なぜかバナナの皮が落ちていて、踏んで滑ってスッテンコロリン。
男性ならズボンが破れ、女性ならパンツ丸出しの大転倒。
そんな古典的なマンガのようなことが起きたとき、あなたはどんな気持ちになりますか?

体で痛みを感じた後に出てくる気持ちは「恥ずかしい」。
早く元の体勢に戻って、この場を立ち去りたい。
痛みを堪えて立ち上がり、何事もなかったかのように立ち去る。
人前で転ぶことって、どうしてあんなに恥ずかしいんでしょうかね。

あなたが恥ずかしいと思った気持ちに間違いはありません。
ほとんどの人がそうです。
だけど、あえてハッキリ言います。
誰もあなたのことなんて気にしていません。

あなたは、あなたの人生という映画の主人公です。
あなたの周りにいる人は、あなたの人生を彩る出演者たち。

あなたと恋に落ちて、家族になろうものなら準主役。
あなたと会って話をしたなら共演者。
この中には、重要な役の人もいれば、チョイ役の人もいます。
あなたが街ですれ違う人は全てエキストラ。
この先も出会うことのない人は…きっとオーディションで落ちたのでしょう。 

あなたという一人の主人公。
何人かの準主役。
何百人かの共演者。
何万人ものエキストラ。
何億人ものオーディションに落ちた人たち。

これを、視点を変えて見てみましょう。
あなたの人生に出てくる何百人かの共演者。
その中から、あなたの友人を一人思い浮かべてください。

その友人の視点で見ると、人生の主人公は誰ですか?
もちろん、その友人です。
そして、あなたの役どころは「何百人かの共演者の一人」となります。

これを、今日すれ違っただけの顔も覚えていないエキストラの視点で見るとどうでしょう?
その人も、きっとあなたのことを覚えていないでしょう。
その人の人生でのあなたの役どころは「何万人ものエキストラの一人」です。

そして、オーディションに落ちて、あなたの人生に出てこない大多数の人。
その人たちの視点から見ると、やはりあなたも同じようにオーディションに落ちた人の一人に過ぎません。
視点が変われば、立場も変わるのです。

あなたは毎日、意識することもなく、一生会話することも、顔を覚えることすらもない、大勢の人々とすれ違っているでしょう。
すれ違うだけではありません。
テレビやネットを通じて、そのような人を見ているでしょう。

その人たち一人一人が、自分が主人公の人生を生きています。
あなたと同じように、喜び、悲しみ、楽しみ、苦しみながら。

あなたは主人公であるけれど、視点が変わればエキストラです。
何万人ものエキストラのうちの一人が転んだところで、誰が気にしますか?
周りの人は、それぞれが主人公なんです。
よほどの緊急事態でない限り、「あらあら転んじゃったよ」とか「気の毒だなぁ」と思われて終わりです。

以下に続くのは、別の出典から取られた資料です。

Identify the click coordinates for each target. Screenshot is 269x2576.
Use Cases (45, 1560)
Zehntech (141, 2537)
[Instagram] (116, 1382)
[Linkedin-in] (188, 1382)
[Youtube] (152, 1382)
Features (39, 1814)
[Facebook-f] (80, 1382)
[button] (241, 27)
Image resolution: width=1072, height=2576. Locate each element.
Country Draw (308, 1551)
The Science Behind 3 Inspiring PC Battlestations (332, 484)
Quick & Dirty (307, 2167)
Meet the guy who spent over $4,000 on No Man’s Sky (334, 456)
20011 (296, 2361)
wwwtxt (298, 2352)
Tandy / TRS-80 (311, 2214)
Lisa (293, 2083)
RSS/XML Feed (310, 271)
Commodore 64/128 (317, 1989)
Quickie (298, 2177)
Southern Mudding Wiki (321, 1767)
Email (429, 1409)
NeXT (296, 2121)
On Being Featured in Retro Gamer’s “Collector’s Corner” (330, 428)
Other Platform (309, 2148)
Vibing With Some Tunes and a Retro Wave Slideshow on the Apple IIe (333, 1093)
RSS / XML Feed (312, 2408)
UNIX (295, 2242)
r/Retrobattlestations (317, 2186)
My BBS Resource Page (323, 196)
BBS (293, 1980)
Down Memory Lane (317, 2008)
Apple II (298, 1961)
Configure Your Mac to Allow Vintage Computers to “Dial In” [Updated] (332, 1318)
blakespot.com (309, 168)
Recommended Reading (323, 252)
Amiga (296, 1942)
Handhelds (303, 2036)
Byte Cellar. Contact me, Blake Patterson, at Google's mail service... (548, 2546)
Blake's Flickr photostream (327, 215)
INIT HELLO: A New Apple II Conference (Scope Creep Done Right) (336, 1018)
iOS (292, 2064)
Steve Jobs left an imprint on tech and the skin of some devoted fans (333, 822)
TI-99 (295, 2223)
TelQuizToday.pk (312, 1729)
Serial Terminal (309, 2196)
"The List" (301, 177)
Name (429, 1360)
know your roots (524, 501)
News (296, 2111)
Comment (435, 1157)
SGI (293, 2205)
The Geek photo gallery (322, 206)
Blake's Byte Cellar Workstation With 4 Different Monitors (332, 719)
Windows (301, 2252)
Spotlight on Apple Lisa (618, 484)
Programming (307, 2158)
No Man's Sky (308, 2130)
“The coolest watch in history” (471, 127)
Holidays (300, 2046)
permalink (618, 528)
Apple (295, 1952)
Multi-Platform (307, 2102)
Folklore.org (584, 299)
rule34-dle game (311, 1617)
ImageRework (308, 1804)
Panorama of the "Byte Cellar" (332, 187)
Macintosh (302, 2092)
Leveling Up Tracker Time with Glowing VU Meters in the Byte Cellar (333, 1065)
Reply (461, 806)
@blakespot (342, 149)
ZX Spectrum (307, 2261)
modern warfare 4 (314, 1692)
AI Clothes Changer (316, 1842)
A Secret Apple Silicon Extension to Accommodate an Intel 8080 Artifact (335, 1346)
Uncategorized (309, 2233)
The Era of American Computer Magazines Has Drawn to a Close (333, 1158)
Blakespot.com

あなたは普段、自分や何人かの準主役、せいぜい何百人かの共演者のことだけで精一杯です。
だから、一瞬画面に映るだけの何万人ものエキストラのことまで目を向ける機会は滅多にありません。

この話は、人がどれだけ自分に関心を向けて物事を考えているかの例えです。
起こったことは同じ「バナナの皮で滑って転んだ」であるにも関わらず、自分にだけ関心を向けると「恥ずかしい」。
これを、エキストラの範囲まで関心を広げると「誰も気にしていない」。

もちろん、恥ずかしいものは恥ずかしい、それでいいのです。
大切なのは、視野は広く持っていた方が、問題は小さく感じるということです。

自分ほど悩んでいる人はいない、そう感じてしまうほどの悩みを抱えることもあるでしょう。
そんなときこそ、視野を広くしてください。
エキストラの範囲?
いえいえ。
オーディションで落ちた人の範囲?
いえいえ。

いっそのこと、地球とか宇宙とか、とんでもない範囲まで広げてみませんか?
それが空想的すぎると言うなら、自然はどうでしょう?

悩みを抱えているときこそ、外に出掛けて自然と触れ合ってみませんか?
大きな自然が、あなたの悩みを優しく包み込んで小さくしてくれますよ。
せっかくの主人公ですもの、ピンチなときほど余裕の笑顔でカッコ良く生きましょう。